Section 07M - Security Testing and Vulnerability Analysis

Objective: This document shall describe security tests performed to identify vulnerabilities and the results of the testing. This also includes testing performed as part of software development, such as unit, module, and subsystem testing.

• We have developed a suite of 68 Tabulation Regression Tests and continue to add more tests as new features and bug fixes are added. These are designed to verify that various aspects of Tabulator functionality behave as expected. They also verify that new code changes do not inadvertently alter Tabulator behavior. The entire test suite must be run, and all tests must pass before any new code changes can be merged into the main Tabulator repository. See Section 17 - System Test and Verification Specification for additional information.

• Previous VSTL tests with Pro V&V conducted security regression reviews of RCTab versions 1.0.1, 1.1.0, and 1.2.0, all of which incorporated the security policies of the baseline system. Those tests found RCTab to have an applied level of security compliant with the verified VVSG 1.0 security provisions. Testing also found that RCTab does not impact the ability of the baseline system as modified to satisfy the VVSG 1.0 security requirements.

  • These tests also concluded that hash code procedures during the installation process and post-election process would help verify that the RCTab software as installed matches the trusted build of the software. See Section 22 - Installation Instructions for Windows OS and Section 23 - HashCode Instructions - Windows OS for more.

• A March 2021 test with SLI found that, “other than some high level access control assertions, RCVRC depends heavily on the security policies of the accompanying voting system, as well as the security policies of local jurisdictions.” Voting System Test Lab report results in early 2023 also found the need for enhanced security control. In response, version 1.3.2 was released with the following updates

  • Section 16 - System Hardening Procedures - Windows OS enumerates steps for creating a ‘RCTab’ Windows Standard user account on the RCTab machine.
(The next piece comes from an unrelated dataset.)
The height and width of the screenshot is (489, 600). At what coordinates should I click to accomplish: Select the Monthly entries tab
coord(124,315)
Installation instructions for RCTab in Section 22 - Installation Instructions for Windows OS describe how to set up and run the RCTab software using the ‘RCTab’ user account which has the absolute minimum permissions necessary. Following these instructions ensures the following

    • RCTab users cannot edit or delete RCTab summary output files or audit logs.
    • RCTab users cannot edit or delete corresponding .hash files that can be used to verify the contents of all output files and audit logs.
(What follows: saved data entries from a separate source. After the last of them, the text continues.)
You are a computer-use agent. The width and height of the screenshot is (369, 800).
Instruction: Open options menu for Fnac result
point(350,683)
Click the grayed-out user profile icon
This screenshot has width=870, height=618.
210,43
  • When tabulation begins, RCTab automatically, programmatically verifies the cryptographic signature of all Hart CVRs used as input for contest tabulation. This verification step ensures both the integrity (CVR contents have not been edited) and provenance (CVRs came from the Hart voting system) of the Hart CVRs. RCTab will throw a halting error and tabulation will not begin if cryptographic validation of Hart’s CVR signature is not successful.

• See Section 07L - Security Threat Analysis for additional analysis of potential threats to the RCTab software.